In our case, the groom’s group had chartered a tour bus for the trip to the bride’s house as they lived across Bangkok (realize that Bangkok has 7 million people and is quite large). The bus dropped them off up the street from us where we couldn’t see them. The groom walked up there to join them, they all assembled and then processed to where the bride, her family, and their friends were waiting.
The groom has to cross symbolic doors before entering into the bride’s house. In traditional Thai weddings, the groom shall cross two gates called “silver gate” and “gold gate”. The gates are on the way from the groom’s home to the bride’s home. To open the gate, the groom must give a gift, i.e. some money to the children. Of course the amount is bigger to open the gold gate than the silver gate. Doors are symbolized by girls holding a chain. Often those girls are the bride’s sisters. At each door the groom is asked if he is rich enough to take care of his wife and his family. He has to give an envelope to each girl in order that they will remove the chain to let him pass. The envelope contains money. Each time a door is symbolically opened, people are shouting.
We did not get a clear picture of the gates. The bride and groom then go into the house for the white thread ceremony while the new arrivals eat and drink and generally make merry.
White thread ceremony
In a room, the newly weds sit close to each other. An old and wise man says auspicious sentences in order to bless the wedding and give hints to the bride. Then white threads are linked to the wrists of the newly weds. Threads are soaked with holy water. In Thai language the Thread ceremony is called “PHITI BAI SRI SU KWAN”. The “BAI SRI” tree is often prepared by friends and neighbours. It is made of banana leaves. It is in the center of the “BAI SRI” ceremony. This ceremony has an Indian origin. The tree shape reminds of the mythic mount Meru (the center of the universe). Some symbolic food is given to the newly weds. The parents attach a white string around the couple wrists and bless the couple.

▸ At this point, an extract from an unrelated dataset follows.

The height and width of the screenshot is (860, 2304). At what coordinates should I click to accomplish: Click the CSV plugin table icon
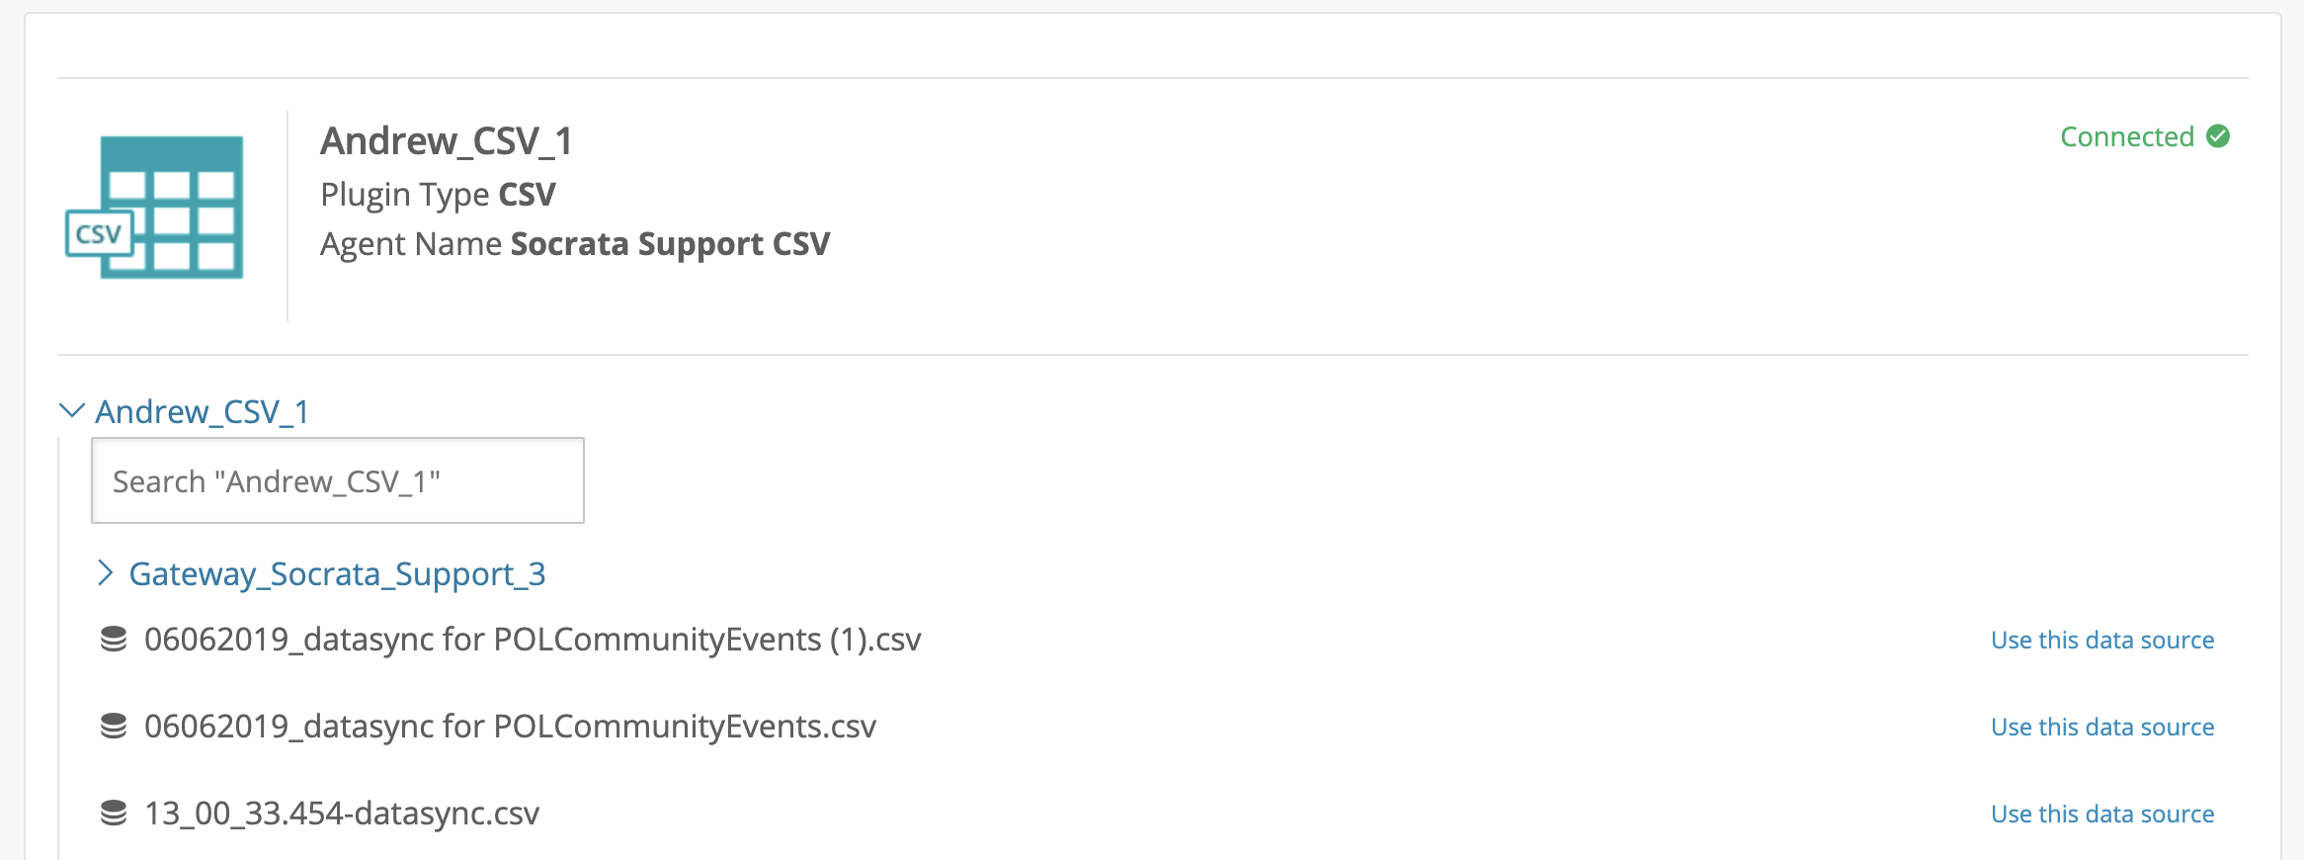pos(154,208)
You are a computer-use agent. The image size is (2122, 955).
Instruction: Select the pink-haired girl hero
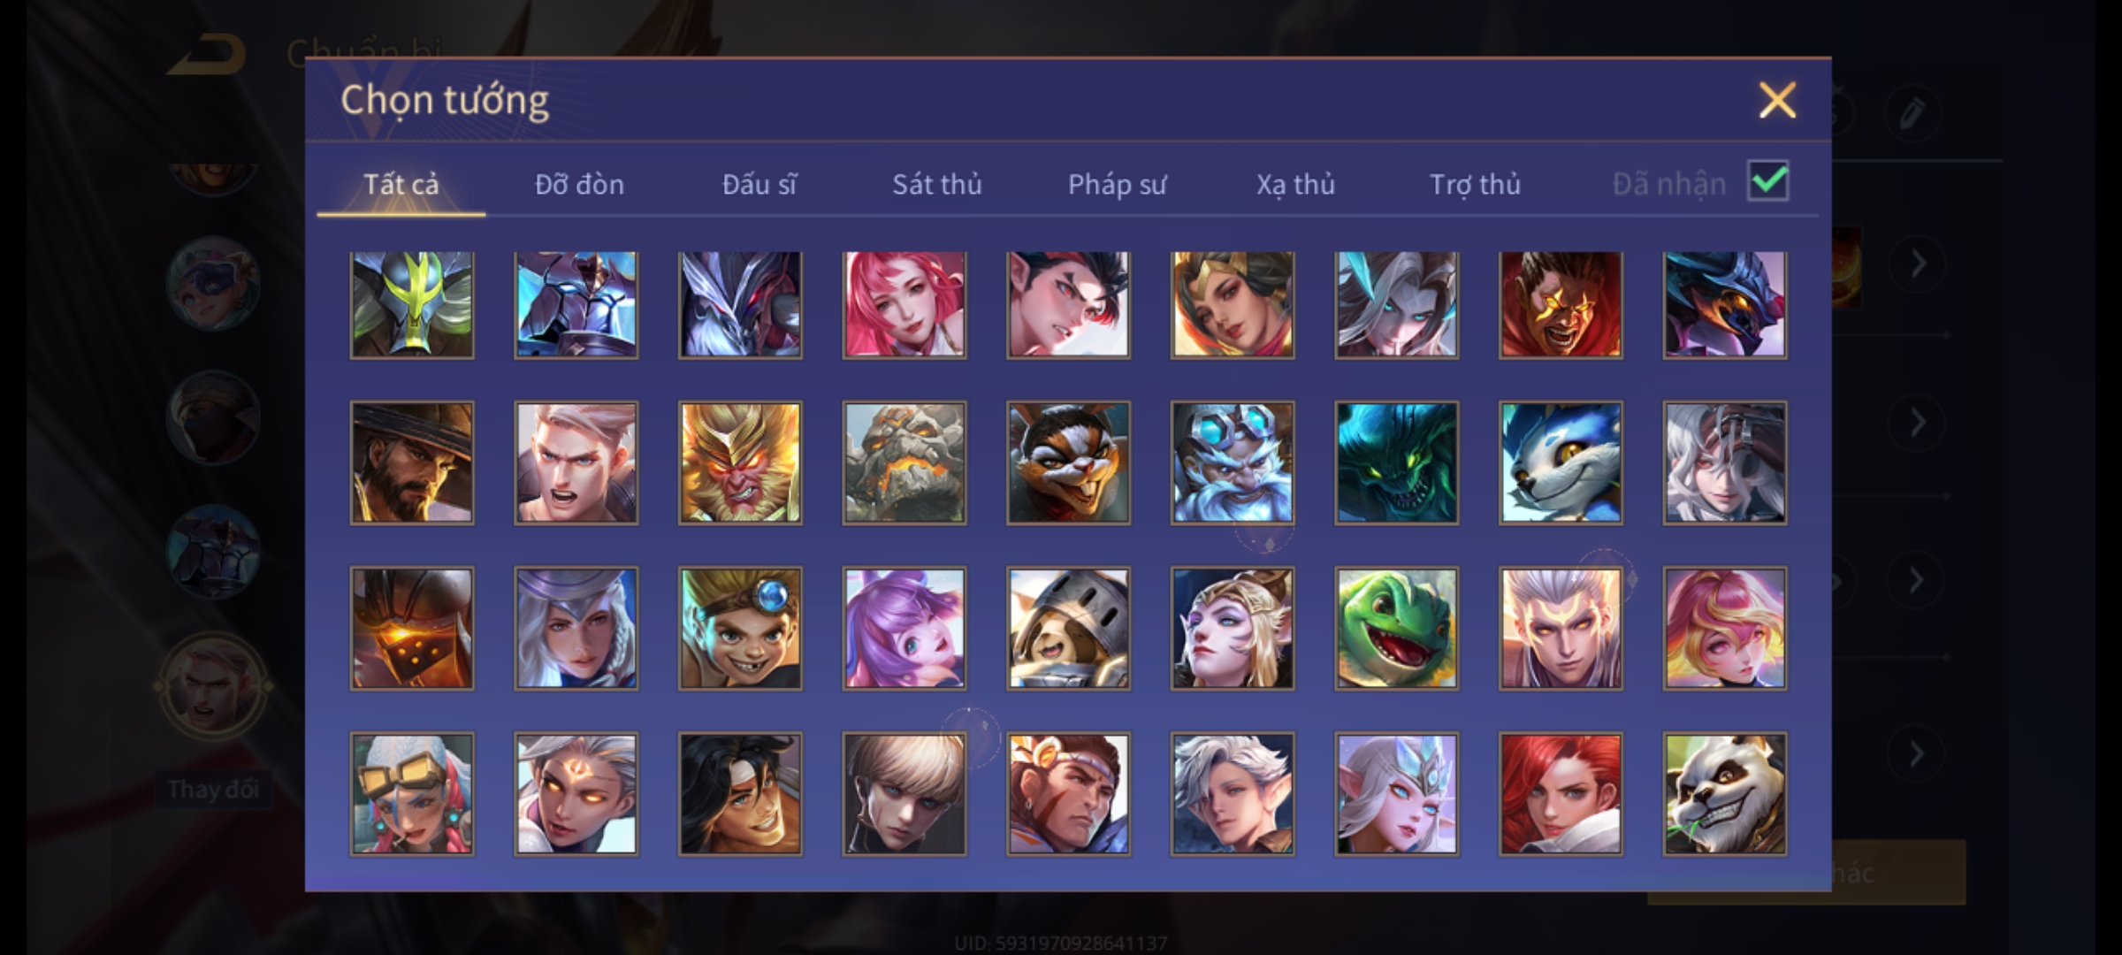coord(904,305)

When this ceremony is completed, the bride and groom come outside and are blessed with good wishes by their family and friends.
Outside the house, the newly weds kneel on a pedestal with their hands clasped together. An old man says auspicious sentences and anoints them on the forehead. The newly weds wear beautiful garlands around the neck. Every guest pours a shell filled with holy water (“NAM SANG”) on the hands of the bride and groom. They say holy sentences and blessings to the newly weds.

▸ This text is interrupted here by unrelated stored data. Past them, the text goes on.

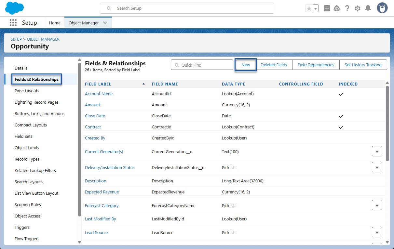Viewport: 394px width, 249px height.
Task: Open the Help question mark icon
Action: pyautogui.click(x=347, y=8)
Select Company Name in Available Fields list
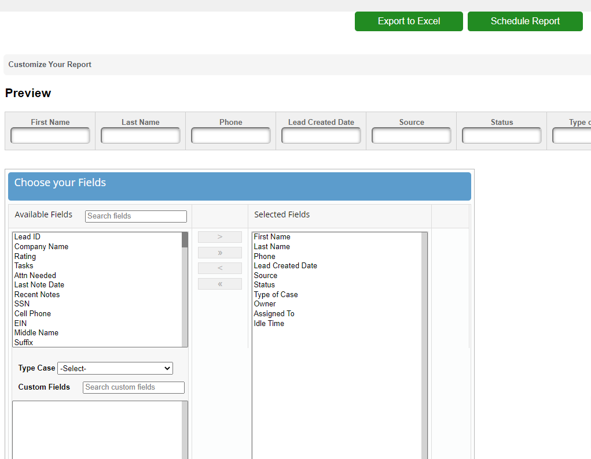Screen dimensions: 591x459 (x=41, y=247)
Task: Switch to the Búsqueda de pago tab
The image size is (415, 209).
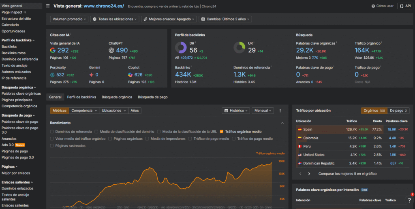Action: tap(152, 97)
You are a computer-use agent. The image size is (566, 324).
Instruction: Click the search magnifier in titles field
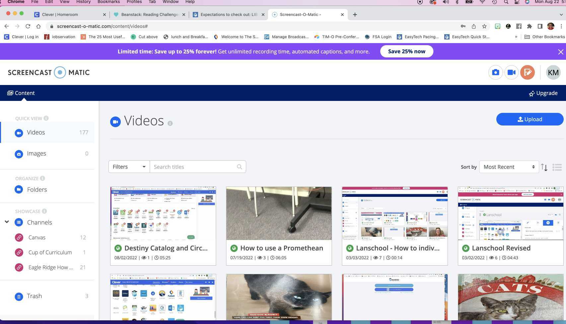239,167
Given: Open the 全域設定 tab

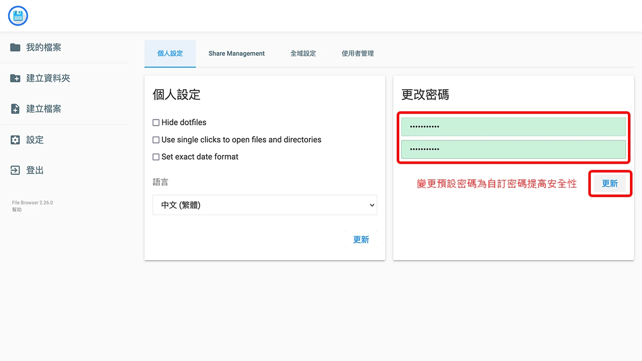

We missed the blessings as it was almost 11:00 am and Yim was ready to go — and so were we since we had been up since 5:00 am. After the blessings, everyone goes about their business until the evening when there is a big party with more food and drink. This was to be held at a large restaurant and, again, the exact number of attendees was anybody’s guess. Since we were now part of the group, we were actually included for the evening as well but declined.
Ira and I really enjoyed this special occasion. Since we had studied about Thai weddings in one of our language classes, it was particularly interesting to see the things actually happen and to know some of the specialized vocabulary. Also we have so many fresh memories of another wonderful wedding with very different traditions — Olivia and Aaron’s!